··· Material to process ···
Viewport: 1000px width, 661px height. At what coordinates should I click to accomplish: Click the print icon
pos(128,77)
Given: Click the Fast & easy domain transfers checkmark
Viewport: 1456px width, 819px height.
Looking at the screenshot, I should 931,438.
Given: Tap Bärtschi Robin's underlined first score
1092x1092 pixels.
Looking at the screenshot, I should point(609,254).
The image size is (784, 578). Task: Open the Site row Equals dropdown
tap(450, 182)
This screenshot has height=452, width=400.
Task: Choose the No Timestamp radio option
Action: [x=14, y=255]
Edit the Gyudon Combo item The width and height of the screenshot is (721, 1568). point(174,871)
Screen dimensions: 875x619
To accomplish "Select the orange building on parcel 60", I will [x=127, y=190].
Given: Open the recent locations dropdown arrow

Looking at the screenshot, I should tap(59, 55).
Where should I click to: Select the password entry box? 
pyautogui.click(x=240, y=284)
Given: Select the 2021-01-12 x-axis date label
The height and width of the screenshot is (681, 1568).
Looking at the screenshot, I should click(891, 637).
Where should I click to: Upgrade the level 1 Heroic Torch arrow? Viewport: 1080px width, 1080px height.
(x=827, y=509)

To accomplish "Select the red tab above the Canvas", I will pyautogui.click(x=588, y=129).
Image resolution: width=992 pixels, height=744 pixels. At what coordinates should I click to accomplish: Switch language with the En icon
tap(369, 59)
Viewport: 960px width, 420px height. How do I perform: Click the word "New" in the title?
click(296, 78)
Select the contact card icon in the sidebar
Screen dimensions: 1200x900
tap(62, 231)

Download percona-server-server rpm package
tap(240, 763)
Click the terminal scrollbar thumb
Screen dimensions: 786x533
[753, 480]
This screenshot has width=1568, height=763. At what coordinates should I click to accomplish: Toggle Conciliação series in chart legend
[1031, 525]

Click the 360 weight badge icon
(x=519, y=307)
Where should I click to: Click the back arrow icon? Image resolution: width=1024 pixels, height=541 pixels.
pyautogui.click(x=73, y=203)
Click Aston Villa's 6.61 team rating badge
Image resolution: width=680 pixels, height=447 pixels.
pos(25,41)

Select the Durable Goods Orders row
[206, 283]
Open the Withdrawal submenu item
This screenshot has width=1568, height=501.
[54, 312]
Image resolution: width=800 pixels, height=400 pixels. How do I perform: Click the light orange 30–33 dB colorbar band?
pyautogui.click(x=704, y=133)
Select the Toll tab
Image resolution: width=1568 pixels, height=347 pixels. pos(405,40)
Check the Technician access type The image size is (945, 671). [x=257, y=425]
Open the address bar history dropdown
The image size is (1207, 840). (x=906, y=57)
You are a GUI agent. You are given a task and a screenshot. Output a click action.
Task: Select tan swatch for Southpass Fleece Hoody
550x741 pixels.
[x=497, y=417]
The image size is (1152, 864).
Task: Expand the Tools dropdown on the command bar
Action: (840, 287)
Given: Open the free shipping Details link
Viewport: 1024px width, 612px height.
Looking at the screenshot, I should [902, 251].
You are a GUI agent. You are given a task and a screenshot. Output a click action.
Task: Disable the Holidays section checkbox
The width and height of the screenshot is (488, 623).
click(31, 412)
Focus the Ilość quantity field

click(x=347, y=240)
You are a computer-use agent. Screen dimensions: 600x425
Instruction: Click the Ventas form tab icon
···
Problem to solve: Please report every line of the records above that contains the word "item".

Result:
Edit the Gyudon Combo item The width and height of the screenshot is (721, 1568). point(174,871)
Open the Withdrawal submenu item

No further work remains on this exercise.